Passage provided
============================================================

The agenda of "Catch of the Day" is to share first impressions, whether what's new to us is the repertoire, the recording artists, the performance, in a pinch even a pressing. This time, we went especially far afield. From the album Eclipse, featuring chamber music by Mischa Zupko (on the Cedille label), we chose Waves, one of four movements from the duo Shades of Grey, performed by Sang Mee Lee, violin, with the composer at the piano. Grey is right, which needn't be all bad. Still, the tracery of the violin part and the hovering, pensive meditation for the keyboard gathered little momentum, and to my ear generated none of the overlapping, endlessly fascinating patterns characteristic of waves on water. Paul had more patience for this than I did. At a guess the score is more rewarding to study than to listen to.
On to the 45-minute opera Simoon (on the Delphian label). The composer is Erik Chisholm (1904-65), a Scot I repeatedly misidentified as a Dane. Apologies. The Simoon, it seems, is a dry, dusty wind that barrels through from the Sahara across the Arabian Peninsula and on to Syria. The title evidently points to the setting and atmosphere of the action, taken from a playlet by Strindberg, gloomiest of dramatists. We excerpted the final scene, a scant four minutes, yet enough to convey a somber, barbaric splendor, punctuated by bells that strike like blows of destiny.
Concertos for Orchestra (on Fanfare Cincinnati) includes three multi-section symphonic frescoes, from each of which we plucked a movement to create our own little ad hoc concerto for orchestra, as follows:
I. Seeker's Scherzo—brisk and balletic—from Zhou Tian's Concerto for Orchestra;
II. Andante un poco rubato—multilayered, grave, and intensely dramatic—from Thierry Eschaich's Psalmos, sinfonia concertante pour orchestra;
III. Fifteen Variations of the Same Phrase—kaleidoscopic, colorful, brilliantly organized—from Sebastian Currier's FLEX.
Under Louis Langrée, the virtuosi of the Cincinnati Symphony Orchestra surmount the challenges the composers throw their way with infectious enthusiasm.

============================================================

Data below
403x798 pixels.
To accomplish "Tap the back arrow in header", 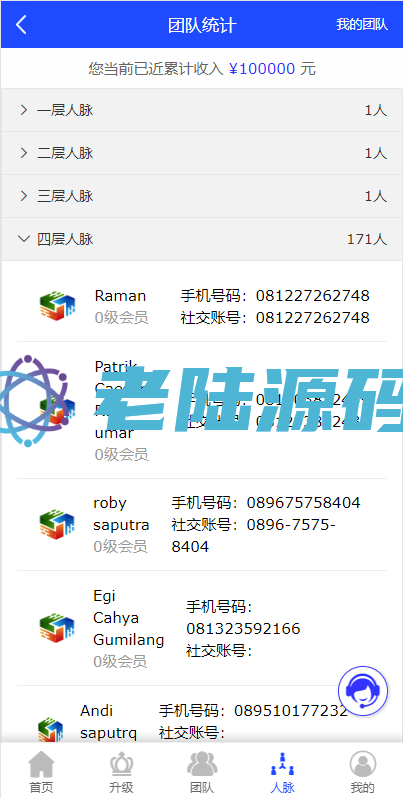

============================================================

Problem to solve
Write out the portion of the "Catch of the Day" review above, beginning at the words "On to the 45-minute" and stopping after "blows of destiny.".

Expected answer
On to the 45-minute opera Simoon (on the Delphian label). The composer is Erik Chisholm (1904-65), a Scot I repeatedly misidentified as a Dane. Apologies. The Simoon, it seems, is a dry, dusty wind that barrels through from the Sahara across the Arabian Peninsula and on to Syria. The title evidently points to the setting and atmosphere of the action, taken from a playlet by Strindberg, gloomiest of dramatists. We excerpted the final scene, a scant four minutes, yet enough to convey a somber, barbaric splendor, punctuated by bells that strike like blows of destiny.